:: TEXT SECTION ::
---*---

A pseudocursor is a type of external implicit cursor which means that it is an externally visible way of serializing a dataset by taking advantage of implicit behavior in Transact-SQL.  Specifically, a pseudocursor leverages the ability of SELECT and UPDATE to assign to variables on a per-output row basis.  The following is an example of a simple pseudocursor that counts the number of rows in a Cross Join (approximately 350,000):

Declare @count int

Set @count = 0

 

Select @count = @count + 1

 From sys.columns c1, sys.columns c2

 

Print @count

The Select statement simply adds one to the counter for each output record that it would have produced.  Note that the SELECT statement cannot both produce output and assign to a variable in the same statement.

A pseudocursor runs very fast compared to a true Cursor, but not nearly as fast as the best pure Set-based T-SQL, when that is possible.  For comparison, I tested this routine on my against two other functionally identical procedures.  First a true Cursor routine:

Declare @dummy int

Declare @count int

Set @count = 0

 

Declare CountCursor Cursor LOCAL FORWARD_ONLY For

       Select 1

        From sys.columns c1, sys.columns c2

 

OPEN CountCursor

 

FETCH NEXT FROM CountCursor Into @Dummy

WHILE @@Fetch_Status = 0

 Begin

       Set @count = @count + 1

       FETCH NEXT FROM CountCursor Into @Dummy

 End

Print @count

Secondly, a pure Set-based T-SQL using the built-in Count() aggregate function:

Declare @count int

 

Select @count=count(*) From sys.columns c1, sys.columns c2

Print @count

The results were as follows:

Method

Seconds

Pseudocursor

  0.121

True Cursor

30.823

Pure Set-based

  0.004


What this shows is that when there are functionally identical T-SQL scripts of the same apparent operational Order, then Pseudocursors will typically beat explicit Cursors, but they will also typically lose to pure Set-based SQL.  A look at the number of lines and obvious complexity differences between these three approaches reveals their other two characteristic differences: expressive Power and code Clarity, which follow the same precedence as performance: pure Set-based, then Pseudocursors and finally true Cursors.

---*---

:: EXTRACTED ENTRIES ::
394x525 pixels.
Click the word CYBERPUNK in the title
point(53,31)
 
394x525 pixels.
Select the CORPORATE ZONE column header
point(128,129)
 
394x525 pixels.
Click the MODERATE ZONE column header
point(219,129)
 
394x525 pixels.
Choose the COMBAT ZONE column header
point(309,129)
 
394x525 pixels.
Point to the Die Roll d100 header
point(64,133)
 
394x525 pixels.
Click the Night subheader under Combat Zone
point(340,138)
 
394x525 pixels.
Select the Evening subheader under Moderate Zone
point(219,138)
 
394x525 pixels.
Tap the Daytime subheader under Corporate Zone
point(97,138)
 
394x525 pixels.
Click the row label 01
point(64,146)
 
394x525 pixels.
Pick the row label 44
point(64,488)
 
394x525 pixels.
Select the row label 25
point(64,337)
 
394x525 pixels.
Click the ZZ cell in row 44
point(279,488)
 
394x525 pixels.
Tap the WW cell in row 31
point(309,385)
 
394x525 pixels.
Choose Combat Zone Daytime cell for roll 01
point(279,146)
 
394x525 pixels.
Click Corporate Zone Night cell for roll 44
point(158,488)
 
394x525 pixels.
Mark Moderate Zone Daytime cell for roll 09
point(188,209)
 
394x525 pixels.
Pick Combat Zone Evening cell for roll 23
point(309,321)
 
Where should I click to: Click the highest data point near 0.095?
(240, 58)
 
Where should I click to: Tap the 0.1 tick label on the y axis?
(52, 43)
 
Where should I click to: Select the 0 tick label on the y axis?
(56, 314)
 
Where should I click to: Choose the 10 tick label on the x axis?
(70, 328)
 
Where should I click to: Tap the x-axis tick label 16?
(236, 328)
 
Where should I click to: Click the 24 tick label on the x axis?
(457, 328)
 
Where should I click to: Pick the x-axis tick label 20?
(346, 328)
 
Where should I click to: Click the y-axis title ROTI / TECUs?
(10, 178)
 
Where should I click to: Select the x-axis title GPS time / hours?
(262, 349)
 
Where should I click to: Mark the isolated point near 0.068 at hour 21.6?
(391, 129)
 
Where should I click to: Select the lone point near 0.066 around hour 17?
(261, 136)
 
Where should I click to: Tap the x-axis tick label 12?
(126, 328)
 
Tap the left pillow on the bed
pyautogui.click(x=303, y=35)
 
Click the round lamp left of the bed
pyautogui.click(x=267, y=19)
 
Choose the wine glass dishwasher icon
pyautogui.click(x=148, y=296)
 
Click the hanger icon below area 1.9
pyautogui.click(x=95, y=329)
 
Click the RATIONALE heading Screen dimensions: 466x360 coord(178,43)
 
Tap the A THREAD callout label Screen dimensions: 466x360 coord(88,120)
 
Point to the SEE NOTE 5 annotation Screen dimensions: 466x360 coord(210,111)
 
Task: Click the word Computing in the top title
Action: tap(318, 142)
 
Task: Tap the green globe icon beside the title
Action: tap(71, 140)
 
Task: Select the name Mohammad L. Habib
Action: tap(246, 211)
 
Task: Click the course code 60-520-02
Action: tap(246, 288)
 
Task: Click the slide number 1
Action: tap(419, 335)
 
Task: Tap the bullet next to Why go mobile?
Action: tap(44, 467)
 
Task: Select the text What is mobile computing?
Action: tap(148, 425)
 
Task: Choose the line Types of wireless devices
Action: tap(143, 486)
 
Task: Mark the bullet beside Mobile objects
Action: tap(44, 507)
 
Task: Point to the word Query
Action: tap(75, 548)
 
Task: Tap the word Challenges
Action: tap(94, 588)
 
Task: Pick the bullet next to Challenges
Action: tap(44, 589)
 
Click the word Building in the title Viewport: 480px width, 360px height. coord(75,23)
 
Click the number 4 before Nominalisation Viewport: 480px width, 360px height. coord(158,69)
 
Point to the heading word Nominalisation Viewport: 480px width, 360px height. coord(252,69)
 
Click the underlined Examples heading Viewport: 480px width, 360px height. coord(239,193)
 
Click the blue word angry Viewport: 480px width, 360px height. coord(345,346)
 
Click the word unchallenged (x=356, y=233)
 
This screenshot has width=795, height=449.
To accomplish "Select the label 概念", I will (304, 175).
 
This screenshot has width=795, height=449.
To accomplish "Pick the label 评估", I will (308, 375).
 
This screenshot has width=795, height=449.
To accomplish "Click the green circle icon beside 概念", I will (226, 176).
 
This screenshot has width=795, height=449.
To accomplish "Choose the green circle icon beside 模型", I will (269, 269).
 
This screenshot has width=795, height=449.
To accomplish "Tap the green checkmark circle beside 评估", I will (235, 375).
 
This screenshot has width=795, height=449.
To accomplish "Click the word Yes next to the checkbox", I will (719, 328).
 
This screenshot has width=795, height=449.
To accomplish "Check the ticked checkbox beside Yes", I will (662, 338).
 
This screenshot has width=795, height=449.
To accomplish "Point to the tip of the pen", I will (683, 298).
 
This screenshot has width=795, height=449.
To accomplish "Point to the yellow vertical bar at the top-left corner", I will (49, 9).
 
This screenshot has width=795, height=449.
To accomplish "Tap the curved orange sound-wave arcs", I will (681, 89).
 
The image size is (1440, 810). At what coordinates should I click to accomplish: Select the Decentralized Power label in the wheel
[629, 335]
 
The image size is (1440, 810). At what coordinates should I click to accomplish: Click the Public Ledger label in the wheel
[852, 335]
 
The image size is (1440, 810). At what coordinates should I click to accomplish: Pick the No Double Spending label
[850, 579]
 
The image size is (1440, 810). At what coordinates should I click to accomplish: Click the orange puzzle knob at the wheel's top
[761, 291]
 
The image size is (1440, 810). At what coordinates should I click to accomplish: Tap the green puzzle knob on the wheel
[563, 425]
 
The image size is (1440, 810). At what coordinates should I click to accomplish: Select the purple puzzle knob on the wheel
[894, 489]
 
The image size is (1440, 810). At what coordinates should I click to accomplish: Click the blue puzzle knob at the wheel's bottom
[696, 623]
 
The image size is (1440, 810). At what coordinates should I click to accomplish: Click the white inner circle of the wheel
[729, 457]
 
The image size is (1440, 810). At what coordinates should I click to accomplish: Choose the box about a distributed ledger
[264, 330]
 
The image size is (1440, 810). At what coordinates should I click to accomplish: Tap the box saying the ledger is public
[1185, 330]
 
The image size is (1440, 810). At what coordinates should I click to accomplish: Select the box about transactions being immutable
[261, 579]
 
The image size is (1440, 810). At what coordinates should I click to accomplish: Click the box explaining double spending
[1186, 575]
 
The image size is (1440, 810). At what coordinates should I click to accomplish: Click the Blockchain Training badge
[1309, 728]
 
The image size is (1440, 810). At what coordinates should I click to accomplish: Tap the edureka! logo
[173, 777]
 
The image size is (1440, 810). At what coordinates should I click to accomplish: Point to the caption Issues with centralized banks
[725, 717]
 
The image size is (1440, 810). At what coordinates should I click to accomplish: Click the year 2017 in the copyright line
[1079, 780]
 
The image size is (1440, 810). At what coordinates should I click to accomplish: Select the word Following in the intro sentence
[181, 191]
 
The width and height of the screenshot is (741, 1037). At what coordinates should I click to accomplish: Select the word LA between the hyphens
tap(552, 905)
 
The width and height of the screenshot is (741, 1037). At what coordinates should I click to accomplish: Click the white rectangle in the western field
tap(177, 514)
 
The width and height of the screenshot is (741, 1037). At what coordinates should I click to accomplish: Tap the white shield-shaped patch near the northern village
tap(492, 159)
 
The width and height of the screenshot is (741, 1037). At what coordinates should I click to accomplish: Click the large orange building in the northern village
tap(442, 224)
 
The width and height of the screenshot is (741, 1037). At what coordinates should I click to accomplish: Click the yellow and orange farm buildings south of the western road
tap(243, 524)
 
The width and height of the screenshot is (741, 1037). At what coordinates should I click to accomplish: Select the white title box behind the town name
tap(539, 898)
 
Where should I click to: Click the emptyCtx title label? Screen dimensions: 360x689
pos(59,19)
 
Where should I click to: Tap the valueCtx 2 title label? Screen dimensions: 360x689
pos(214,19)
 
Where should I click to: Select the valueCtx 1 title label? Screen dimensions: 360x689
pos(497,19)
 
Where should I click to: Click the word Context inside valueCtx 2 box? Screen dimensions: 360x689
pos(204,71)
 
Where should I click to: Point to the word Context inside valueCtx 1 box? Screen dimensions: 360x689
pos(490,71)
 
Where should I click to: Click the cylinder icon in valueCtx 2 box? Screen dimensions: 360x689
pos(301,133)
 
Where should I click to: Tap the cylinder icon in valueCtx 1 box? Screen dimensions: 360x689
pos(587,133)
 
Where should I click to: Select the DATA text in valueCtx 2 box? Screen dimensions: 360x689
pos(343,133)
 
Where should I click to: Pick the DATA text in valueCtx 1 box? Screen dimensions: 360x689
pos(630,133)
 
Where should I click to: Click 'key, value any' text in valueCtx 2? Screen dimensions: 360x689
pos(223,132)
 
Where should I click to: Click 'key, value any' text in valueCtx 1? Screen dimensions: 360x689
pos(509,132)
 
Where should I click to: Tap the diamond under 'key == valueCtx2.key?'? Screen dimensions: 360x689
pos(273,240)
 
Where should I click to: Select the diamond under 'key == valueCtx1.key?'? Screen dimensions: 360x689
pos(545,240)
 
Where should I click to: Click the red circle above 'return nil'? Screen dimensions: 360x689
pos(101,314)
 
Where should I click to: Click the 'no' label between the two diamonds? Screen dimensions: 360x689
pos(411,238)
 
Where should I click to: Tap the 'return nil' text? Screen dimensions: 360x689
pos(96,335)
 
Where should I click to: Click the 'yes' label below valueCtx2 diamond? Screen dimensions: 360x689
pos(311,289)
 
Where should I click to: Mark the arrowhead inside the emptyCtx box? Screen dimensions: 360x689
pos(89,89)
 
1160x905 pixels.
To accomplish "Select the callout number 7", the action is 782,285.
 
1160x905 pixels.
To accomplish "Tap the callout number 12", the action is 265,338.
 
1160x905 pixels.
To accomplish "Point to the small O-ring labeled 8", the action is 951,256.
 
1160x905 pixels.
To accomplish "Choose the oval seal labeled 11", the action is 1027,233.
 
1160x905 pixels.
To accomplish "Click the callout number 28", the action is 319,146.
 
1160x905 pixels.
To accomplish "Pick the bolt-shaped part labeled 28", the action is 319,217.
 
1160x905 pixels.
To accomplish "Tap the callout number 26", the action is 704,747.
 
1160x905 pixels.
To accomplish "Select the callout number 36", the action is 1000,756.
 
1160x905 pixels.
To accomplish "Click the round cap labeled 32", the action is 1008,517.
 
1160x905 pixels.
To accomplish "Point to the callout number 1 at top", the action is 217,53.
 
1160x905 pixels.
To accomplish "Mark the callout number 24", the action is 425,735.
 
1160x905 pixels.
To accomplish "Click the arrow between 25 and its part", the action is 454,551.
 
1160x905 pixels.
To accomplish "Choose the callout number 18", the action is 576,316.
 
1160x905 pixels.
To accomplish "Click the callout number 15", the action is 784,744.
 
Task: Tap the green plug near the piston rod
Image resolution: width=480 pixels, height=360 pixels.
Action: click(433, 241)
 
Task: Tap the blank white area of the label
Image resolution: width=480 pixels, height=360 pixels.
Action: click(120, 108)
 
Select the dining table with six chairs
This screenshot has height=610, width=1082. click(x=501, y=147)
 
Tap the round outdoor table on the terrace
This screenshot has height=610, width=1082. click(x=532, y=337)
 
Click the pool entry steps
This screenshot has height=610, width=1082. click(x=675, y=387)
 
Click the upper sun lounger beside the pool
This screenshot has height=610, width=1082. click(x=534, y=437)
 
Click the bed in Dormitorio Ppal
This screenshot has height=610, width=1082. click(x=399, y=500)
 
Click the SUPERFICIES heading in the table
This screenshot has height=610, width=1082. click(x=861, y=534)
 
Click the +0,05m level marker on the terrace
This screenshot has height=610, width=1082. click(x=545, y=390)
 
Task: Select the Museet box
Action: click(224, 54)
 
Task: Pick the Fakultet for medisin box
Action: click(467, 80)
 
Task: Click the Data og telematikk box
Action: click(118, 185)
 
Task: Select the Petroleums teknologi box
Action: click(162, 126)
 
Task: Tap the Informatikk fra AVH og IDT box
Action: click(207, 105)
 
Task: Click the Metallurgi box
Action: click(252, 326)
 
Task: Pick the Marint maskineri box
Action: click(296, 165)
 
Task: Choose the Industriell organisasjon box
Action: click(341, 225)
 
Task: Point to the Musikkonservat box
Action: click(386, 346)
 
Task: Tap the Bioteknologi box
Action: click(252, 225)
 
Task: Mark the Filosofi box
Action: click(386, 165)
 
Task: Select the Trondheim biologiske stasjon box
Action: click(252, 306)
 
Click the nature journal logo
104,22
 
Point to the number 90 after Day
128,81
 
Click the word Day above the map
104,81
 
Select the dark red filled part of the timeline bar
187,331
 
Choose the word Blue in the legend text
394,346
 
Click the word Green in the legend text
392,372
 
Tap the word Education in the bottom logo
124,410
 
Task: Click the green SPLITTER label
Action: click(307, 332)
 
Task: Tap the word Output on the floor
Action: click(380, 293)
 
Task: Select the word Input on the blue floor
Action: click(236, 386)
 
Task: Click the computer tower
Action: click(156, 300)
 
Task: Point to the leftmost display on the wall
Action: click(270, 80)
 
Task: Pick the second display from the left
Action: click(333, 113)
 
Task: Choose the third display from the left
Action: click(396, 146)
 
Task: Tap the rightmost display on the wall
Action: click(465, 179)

---*---

:: EXERCISES ::
[A] Return the passage of the pseudocursor text from "The Select statement simply" to "the same statement.", copied word for word.
[B] How many lines of the records contain the word "western"? Reply with the number alone.
The pseudocursor text and the records are unrelated material.

:: ANSWERS BELOW ::
[A]
The Select statement simply adds one to the counter for each output record that it would have produced.  Note that the SELECT statement cannot both produce output and assign to a variable in the same statement.

[B] 2